-- start Given data --

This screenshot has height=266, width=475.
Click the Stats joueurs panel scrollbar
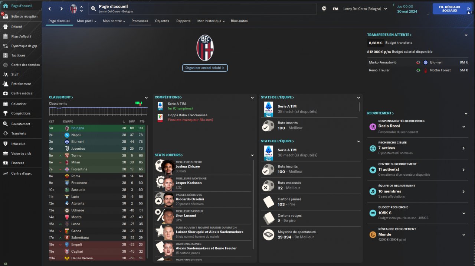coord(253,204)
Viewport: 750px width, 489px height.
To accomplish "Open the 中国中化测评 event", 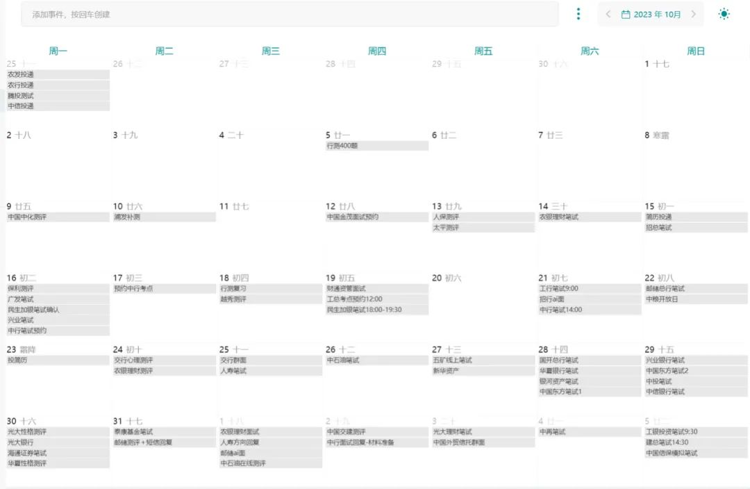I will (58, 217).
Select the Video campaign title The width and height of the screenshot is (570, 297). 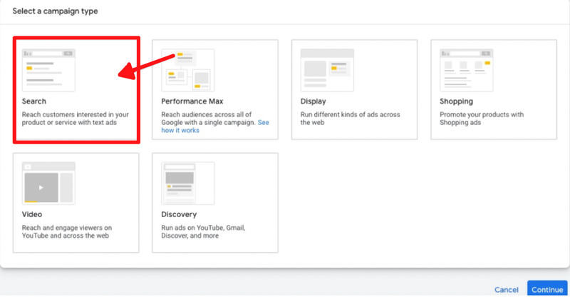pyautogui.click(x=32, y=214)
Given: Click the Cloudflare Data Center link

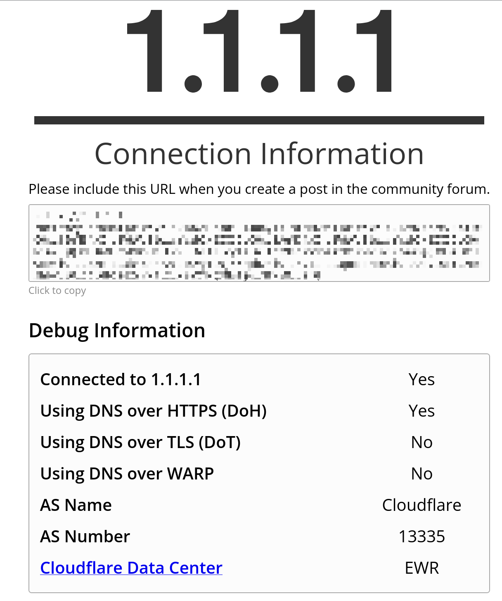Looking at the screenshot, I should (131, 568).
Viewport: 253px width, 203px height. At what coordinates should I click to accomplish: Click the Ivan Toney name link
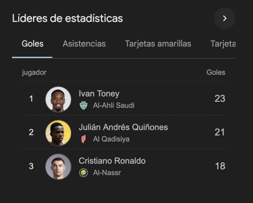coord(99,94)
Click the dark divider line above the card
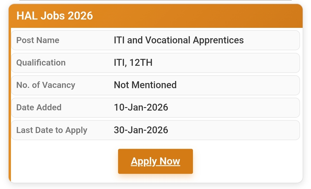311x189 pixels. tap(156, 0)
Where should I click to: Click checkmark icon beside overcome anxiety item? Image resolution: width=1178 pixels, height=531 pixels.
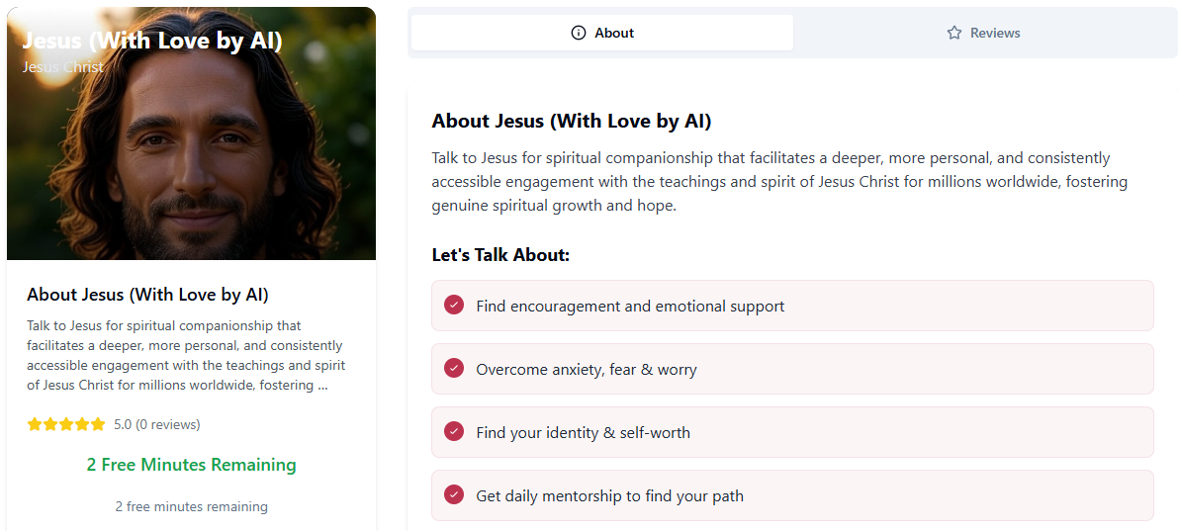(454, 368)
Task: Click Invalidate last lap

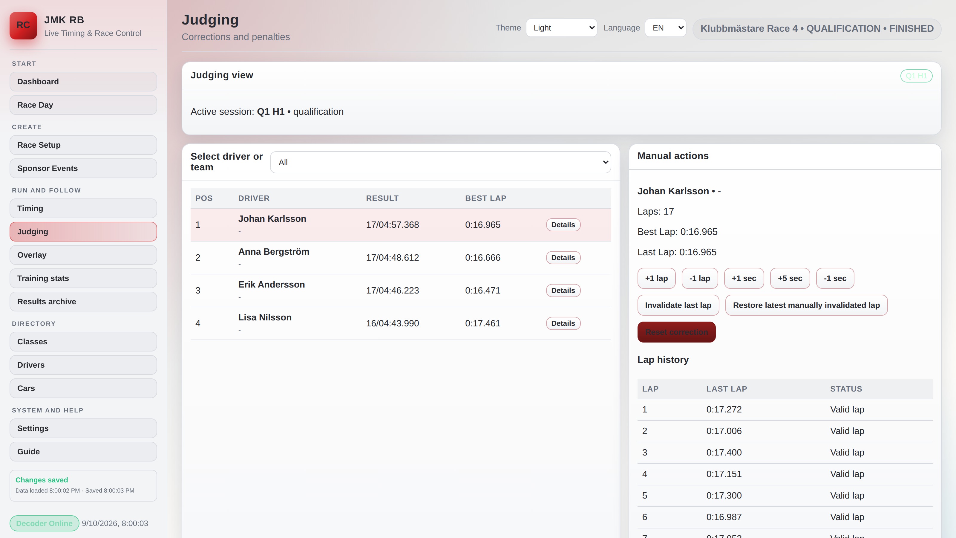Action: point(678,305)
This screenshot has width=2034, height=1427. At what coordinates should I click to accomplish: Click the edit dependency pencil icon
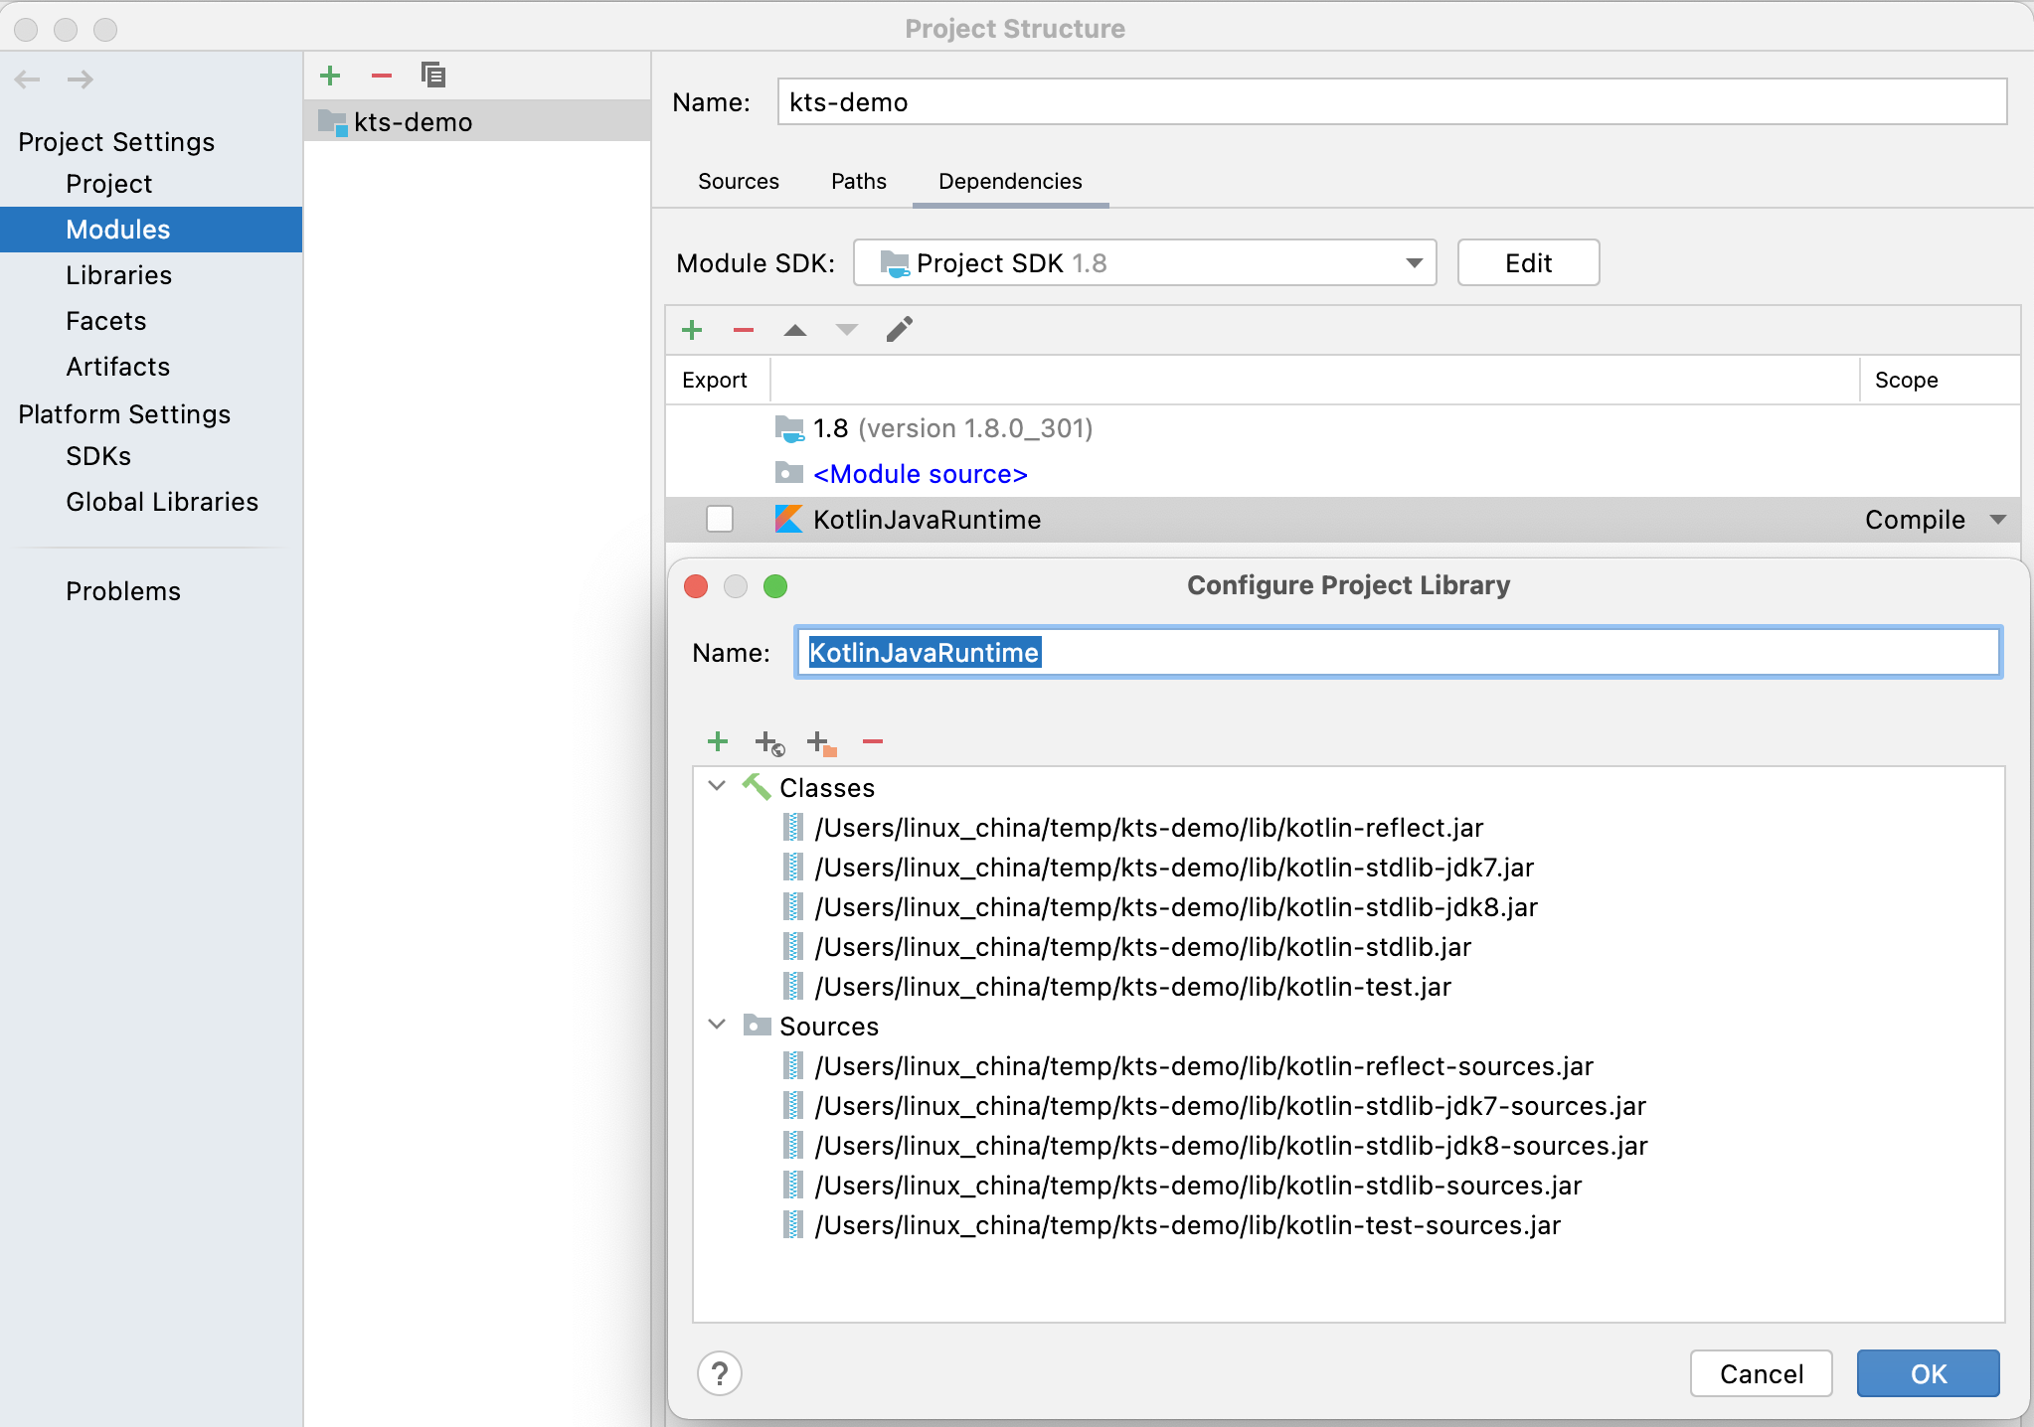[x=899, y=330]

-- end Given data --
-- start Given data --

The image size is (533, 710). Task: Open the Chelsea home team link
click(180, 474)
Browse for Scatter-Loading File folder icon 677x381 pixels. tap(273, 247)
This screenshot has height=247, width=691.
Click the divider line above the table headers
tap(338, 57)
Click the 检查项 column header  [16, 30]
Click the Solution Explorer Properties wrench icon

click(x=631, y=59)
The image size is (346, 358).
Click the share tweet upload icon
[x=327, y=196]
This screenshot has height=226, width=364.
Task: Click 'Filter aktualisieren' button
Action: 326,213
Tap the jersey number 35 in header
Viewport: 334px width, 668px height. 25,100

-- end Given data --
-- start Given data --

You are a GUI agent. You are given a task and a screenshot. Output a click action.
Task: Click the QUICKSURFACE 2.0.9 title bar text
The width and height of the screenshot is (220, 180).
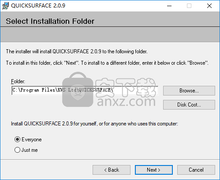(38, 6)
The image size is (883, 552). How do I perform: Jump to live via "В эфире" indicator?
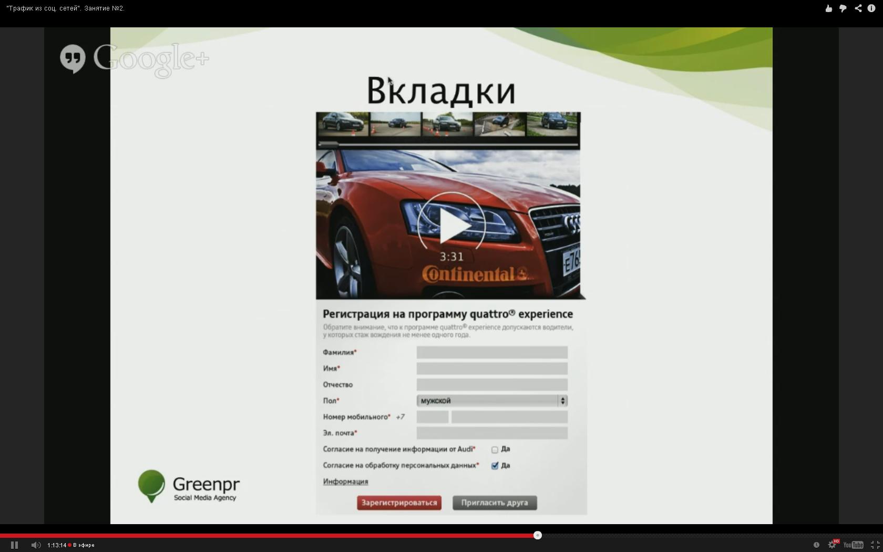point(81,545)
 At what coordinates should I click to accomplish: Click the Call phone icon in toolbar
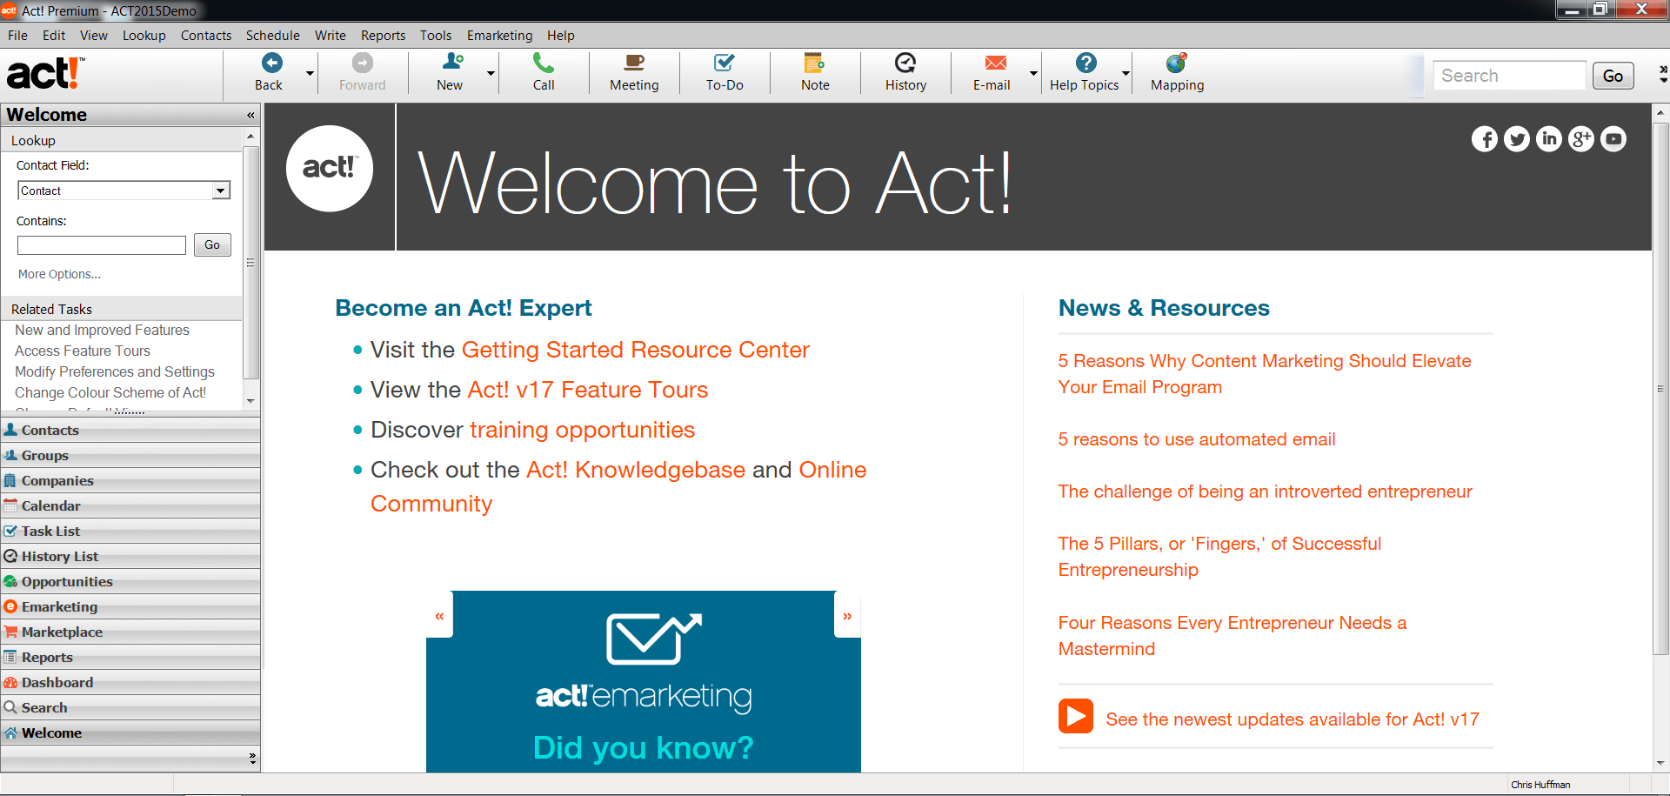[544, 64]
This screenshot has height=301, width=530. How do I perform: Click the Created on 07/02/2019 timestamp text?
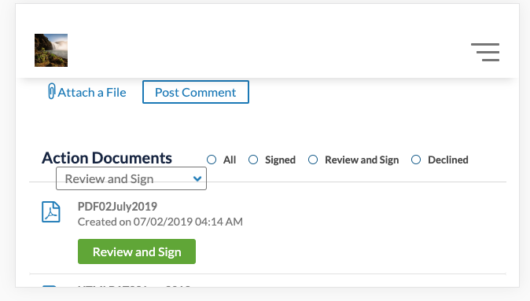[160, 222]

-- end Given data --

Problem statement: Please report each line in the rows above that contains the string "This", treating uppercase and lowercase letters as different.

Correct result:
This screenshot has height=266, width=475.
This screenshot has width=2034, height=1427. At what coordinates should I click to accomplish: Click the edit dependency pencil icon
This screenshot has height=247, width=691.
This screenshot has height=226, width=364.
This screenshot has height=301, width=530. How do I perform: Click the Created on 07/02/2019 timestamp text?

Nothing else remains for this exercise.